CIEN specializes in high capacity data and communications network equipment. Their customers are a mix of telecom service providers, cloud datacenter operators, and traditional enterprises. That world is evolving quickly as AI related computing workloads are driving triple digit growth in certain parts of the ecosystem. CIEN is working through an inventory correction at its large telco customers at the same time workloads are moving towards direct cloud services. This telco customer dynamic has held back Ciena’s operating performance for years while under the surface, their mix towards cloud has been improving. Our analyst, Samantha Hughes, believes this dynamic will resolve itself in the next 3-6 months before current AI infrastructure spending drives a significant datacenter networking cycle over the next 3 years.
Her numbers call for ongoing risk to revenues in the current fiscal year ending in October and then significant upside to the FY25 and FY26 years thereafter. This gets to ~$6B in total sales in FY27 and ~$6.25 in adjusted EPS versus consensus estimates closer to $5B and ~$4 of EPS. There aren’t many “undiscovered” AI and edge computing plays left in the market so we are willing to be patient while CIEN completes its transition from telco customers towards direct cloud. Her interim price target is $66 as she hands off coverage before moving on to our consumer team this Fall but there are scenarios where CIEN could trade for $80-90 in the next few years.
Tatiana’s other big idea is a company almost everyone (even our kids) has heard of, Caterpillar Tractor. CAT is a globally recognized brand but a controversial stock as investors debate its cyclicality within several volatile end markets. CAT is the global market share leader of the construction equipment market at 16.3% and has been a reasonably good business over the last decade.
The bear case we often hear on CAT is that the $21/shr of EPS earned in 2023 represents some type of unsustainable level.
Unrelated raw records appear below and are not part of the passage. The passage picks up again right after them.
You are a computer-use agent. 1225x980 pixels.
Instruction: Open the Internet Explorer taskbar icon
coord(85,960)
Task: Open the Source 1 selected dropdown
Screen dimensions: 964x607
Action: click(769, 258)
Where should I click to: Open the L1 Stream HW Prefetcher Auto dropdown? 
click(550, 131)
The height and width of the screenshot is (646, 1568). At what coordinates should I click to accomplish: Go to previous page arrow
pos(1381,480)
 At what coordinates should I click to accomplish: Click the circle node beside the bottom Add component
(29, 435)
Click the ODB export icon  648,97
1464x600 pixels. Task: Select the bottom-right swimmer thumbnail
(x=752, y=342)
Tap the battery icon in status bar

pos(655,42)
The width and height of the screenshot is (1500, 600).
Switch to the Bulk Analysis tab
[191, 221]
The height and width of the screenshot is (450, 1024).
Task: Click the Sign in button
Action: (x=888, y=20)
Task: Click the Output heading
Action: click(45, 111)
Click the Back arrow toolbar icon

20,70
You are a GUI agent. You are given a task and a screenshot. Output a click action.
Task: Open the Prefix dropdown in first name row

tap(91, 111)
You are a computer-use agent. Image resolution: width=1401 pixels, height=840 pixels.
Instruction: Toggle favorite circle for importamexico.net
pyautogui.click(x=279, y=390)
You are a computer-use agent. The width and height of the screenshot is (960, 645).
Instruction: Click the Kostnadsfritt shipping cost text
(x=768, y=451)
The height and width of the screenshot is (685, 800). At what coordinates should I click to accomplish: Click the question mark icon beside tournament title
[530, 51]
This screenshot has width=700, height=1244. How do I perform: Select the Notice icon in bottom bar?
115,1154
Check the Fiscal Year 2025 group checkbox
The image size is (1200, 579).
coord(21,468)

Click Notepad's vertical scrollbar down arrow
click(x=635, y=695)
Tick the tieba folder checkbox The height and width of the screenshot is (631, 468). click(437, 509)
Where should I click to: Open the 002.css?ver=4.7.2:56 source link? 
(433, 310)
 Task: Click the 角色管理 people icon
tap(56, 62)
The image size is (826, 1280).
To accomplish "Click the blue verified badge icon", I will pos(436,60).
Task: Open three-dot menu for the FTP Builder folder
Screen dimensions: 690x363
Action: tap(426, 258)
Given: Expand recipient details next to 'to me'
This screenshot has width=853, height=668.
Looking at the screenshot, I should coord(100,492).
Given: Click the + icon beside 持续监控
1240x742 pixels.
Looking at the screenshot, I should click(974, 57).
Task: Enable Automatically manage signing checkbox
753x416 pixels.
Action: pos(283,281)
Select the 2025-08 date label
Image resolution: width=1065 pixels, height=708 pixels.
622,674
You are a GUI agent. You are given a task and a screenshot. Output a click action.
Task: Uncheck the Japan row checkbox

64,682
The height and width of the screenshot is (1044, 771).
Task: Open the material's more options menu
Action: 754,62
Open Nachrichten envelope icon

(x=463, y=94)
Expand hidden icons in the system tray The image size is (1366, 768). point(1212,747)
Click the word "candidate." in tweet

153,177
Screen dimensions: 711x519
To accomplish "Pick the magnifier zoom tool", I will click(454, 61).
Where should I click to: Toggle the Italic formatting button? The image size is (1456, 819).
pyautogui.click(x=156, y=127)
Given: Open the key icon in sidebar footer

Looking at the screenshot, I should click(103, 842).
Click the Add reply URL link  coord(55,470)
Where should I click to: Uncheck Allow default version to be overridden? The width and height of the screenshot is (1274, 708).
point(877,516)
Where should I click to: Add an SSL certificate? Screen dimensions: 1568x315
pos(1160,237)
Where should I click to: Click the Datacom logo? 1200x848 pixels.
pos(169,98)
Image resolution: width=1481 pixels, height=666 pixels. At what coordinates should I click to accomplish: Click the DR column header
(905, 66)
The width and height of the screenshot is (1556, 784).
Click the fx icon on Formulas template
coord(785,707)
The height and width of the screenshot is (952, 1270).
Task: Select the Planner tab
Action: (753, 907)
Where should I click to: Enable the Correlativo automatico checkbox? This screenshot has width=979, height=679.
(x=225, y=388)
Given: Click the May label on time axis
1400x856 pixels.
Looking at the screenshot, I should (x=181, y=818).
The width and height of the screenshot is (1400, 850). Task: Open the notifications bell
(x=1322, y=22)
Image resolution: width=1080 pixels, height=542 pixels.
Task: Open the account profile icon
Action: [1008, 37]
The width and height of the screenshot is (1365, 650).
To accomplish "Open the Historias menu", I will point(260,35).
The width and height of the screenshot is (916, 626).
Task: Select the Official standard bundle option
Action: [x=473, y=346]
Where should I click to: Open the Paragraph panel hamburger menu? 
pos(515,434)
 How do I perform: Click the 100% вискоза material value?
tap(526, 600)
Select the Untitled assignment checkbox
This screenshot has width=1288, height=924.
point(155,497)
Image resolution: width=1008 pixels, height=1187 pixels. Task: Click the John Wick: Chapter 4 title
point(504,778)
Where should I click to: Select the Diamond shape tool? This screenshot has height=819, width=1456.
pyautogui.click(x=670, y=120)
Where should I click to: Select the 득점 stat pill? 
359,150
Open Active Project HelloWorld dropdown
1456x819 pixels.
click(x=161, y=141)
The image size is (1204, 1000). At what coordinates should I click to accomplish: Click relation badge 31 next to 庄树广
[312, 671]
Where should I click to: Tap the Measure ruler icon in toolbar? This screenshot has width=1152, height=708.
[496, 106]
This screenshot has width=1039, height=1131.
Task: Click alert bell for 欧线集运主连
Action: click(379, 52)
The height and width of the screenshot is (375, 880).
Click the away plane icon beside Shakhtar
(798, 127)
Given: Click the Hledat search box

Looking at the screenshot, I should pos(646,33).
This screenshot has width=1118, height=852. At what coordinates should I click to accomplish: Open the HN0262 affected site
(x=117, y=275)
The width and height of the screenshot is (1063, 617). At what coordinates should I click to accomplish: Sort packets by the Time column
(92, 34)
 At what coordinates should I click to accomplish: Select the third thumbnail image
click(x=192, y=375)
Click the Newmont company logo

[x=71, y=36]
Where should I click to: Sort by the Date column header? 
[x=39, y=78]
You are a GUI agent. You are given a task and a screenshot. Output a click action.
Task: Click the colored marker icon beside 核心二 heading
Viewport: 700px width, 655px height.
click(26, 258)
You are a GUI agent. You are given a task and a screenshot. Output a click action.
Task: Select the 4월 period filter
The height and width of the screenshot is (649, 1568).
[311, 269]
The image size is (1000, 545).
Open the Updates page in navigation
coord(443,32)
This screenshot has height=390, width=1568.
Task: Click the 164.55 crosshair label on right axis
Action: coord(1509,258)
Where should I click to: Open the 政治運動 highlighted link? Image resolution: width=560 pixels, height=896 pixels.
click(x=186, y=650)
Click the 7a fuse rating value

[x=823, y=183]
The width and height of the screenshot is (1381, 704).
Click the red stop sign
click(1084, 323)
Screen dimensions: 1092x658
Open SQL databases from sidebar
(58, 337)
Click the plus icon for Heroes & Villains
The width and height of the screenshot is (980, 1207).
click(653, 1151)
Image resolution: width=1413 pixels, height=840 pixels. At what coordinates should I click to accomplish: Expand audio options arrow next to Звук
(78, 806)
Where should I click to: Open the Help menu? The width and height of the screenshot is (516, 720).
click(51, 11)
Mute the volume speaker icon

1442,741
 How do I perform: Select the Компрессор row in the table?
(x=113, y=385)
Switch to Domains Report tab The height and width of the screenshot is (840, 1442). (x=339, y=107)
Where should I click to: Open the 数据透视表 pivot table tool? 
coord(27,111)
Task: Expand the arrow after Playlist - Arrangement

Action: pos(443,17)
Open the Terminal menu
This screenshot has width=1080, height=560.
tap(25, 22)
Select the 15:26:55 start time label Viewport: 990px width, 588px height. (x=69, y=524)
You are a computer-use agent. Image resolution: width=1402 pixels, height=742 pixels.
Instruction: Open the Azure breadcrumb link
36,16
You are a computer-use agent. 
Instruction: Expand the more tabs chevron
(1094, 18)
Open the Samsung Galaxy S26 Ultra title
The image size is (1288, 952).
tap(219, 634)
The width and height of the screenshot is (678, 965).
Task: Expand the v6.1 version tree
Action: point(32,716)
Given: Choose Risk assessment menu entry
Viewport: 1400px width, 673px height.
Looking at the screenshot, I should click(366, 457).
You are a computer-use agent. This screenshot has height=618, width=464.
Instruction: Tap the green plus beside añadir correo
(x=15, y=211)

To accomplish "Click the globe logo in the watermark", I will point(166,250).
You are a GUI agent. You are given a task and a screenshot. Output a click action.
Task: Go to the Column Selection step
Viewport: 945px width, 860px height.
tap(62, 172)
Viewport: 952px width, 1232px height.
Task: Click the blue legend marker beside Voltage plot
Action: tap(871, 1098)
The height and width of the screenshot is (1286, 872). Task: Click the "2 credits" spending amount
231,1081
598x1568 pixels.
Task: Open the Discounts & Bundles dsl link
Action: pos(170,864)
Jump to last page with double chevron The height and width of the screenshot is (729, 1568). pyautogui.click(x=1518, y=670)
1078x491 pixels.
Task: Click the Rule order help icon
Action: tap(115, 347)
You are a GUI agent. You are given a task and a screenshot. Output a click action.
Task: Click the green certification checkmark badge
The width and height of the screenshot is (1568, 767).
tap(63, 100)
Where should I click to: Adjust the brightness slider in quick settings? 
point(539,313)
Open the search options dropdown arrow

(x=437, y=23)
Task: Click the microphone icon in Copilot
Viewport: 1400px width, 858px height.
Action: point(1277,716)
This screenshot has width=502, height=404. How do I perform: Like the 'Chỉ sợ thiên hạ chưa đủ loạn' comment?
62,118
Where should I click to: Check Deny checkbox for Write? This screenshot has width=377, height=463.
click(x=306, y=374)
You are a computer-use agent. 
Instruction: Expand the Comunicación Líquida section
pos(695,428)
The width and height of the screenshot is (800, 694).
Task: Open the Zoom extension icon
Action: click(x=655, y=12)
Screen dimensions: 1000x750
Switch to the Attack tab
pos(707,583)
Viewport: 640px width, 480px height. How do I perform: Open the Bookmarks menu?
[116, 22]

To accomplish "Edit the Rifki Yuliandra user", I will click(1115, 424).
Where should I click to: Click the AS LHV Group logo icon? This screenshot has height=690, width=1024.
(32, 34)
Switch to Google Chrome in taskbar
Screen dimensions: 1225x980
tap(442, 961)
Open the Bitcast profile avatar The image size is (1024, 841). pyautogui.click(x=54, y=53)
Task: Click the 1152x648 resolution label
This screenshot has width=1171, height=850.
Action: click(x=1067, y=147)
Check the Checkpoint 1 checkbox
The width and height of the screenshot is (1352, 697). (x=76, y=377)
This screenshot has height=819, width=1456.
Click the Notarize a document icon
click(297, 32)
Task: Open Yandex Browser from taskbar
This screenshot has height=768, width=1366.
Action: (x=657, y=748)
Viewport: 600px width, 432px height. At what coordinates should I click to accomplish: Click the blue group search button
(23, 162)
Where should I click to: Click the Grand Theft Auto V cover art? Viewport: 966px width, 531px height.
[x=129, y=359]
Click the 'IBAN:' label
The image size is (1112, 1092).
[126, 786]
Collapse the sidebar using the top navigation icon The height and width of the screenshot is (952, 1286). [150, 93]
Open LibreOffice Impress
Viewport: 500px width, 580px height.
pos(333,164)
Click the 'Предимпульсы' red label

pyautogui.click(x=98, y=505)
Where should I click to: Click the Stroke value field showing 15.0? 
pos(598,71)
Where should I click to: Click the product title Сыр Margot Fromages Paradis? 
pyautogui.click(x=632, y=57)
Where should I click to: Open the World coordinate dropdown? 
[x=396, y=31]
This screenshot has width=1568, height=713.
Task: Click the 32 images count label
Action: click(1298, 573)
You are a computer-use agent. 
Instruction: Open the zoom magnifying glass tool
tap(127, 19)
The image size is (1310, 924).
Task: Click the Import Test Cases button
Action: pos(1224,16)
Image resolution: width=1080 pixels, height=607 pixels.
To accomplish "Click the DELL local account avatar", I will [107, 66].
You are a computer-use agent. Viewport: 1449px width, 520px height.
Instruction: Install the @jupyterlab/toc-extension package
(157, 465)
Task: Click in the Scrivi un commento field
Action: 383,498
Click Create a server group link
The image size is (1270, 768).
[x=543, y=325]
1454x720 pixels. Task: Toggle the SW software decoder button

Tatiana views a combination of construction industry incentives across tech, energy, and other government programs as providing multi-year tailwinds to volume. This combined with investments in technology and automation will facilitate market share gains and a shorter replacement cycle. Any benefit from lower interest rates would only help the story.
Her estimates for 2025 and 2026 are nearly 10% above consensus sales estimates and 2026 EPS of ~$30 are over 20% above. The price target on CAT is $422 based on a mid teens P/E on 2025 EPS.
Disclaimer: This is not financial advice or recommendation for any investment. The Content is for informational purposes only, you should not construe any such information or other material as legal, tax, investment, financial, or other advice.